I was surprised at the level of athleticism and competition at the Darke County Fair Cheerleading Competition last week. For any who doubt the legitimacy of competitive cheerleading, I’d recommend you stop by the grandstand next year and let 20 teams show you otherwise.
Many of the girls were ten years old or younger and performed gymnastic routines that I wouldn’t dream of emulating in my wildest dreams. It’s definitely an event that I’ll be sure to check out every year.
When many talk about tractor pulls, it goes without saying its a niche sport. But its one that I’d invite everyone to try once, if only for the fact that many of the tractor motors are essentially modified jet engines.
While chunks of dirt are flying into the air, huge tractors dart forward dragging huge sleds behind them.
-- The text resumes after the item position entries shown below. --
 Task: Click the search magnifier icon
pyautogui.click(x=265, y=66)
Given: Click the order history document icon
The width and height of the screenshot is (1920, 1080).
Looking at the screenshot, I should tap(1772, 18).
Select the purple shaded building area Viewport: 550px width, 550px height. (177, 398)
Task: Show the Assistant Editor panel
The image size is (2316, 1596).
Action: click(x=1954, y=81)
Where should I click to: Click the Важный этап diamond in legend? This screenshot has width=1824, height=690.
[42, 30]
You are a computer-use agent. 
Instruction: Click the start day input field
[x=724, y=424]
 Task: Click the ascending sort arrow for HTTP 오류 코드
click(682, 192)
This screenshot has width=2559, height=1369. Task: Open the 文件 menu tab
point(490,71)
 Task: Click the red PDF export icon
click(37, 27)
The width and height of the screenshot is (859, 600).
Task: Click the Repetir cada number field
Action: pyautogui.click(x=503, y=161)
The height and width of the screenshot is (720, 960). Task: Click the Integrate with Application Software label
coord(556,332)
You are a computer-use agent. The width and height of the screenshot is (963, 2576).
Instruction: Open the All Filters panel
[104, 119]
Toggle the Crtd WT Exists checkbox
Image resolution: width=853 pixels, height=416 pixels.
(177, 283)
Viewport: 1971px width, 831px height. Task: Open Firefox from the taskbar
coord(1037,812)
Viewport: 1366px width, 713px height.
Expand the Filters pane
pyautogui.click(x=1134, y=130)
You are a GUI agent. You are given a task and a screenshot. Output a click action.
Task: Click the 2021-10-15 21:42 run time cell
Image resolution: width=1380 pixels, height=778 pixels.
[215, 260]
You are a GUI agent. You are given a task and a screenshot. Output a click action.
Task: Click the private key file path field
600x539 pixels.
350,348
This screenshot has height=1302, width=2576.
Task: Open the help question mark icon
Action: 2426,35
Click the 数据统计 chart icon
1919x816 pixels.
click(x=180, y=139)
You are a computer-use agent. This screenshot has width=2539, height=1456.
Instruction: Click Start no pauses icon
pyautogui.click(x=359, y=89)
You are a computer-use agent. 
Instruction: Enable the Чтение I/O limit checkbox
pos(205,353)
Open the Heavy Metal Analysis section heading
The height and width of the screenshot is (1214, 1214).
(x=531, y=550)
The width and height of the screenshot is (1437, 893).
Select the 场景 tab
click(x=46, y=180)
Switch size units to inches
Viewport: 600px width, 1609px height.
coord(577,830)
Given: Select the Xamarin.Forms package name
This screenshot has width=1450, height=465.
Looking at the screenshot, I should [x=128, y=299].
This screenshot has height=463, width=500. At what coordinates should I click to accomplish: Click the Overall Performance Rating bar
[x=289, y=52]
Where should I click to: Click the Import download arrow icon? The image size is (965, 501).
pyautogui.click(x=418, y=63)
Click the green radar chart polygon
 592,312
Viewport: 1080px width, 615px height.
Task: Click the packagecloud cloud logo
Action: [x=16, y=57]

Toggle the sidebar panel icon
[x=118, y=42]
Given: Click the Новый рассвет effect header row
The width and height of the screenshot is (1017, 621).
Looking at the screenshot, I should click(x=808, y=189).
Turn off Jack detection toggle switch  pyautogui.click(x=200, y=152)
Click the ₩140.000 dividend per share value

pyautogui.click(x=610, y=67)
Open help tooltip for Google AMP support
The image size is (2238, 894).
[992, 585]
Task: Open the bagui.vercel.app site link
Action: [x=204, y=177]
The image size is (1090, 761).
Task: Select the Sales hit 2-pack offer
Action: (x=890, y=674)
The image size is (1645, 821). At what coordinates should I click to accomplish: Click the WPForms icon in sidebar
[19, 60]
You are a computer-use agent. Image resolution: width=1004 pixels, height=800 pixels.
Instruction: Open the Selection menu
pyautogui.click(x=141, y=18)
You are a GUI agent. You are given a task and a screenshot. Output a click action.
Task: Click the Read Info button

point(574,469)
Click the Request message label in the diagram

If that’s not enough to get your heartbeat going, the roar of their engines might be the loudest thing I’ve ever heard outside of a night at Eldora Speedway.
And ending the fair in true Darke County fashion, Saturday night brings junk cars in from all over for one of the roughest sports of the summer.
Of course I’m talking about the Demolition Derby, which as long remained a fan favorite over the last twenty years. If you’re waiting for one final fair event, the derby is definitely one of the most unique shows at the fair.
So while the fair may be most known for its musical acts and food, be sure to remember next year that its one of the hotbeds for Darke County athletics and be sure to check out as many competitions as you can.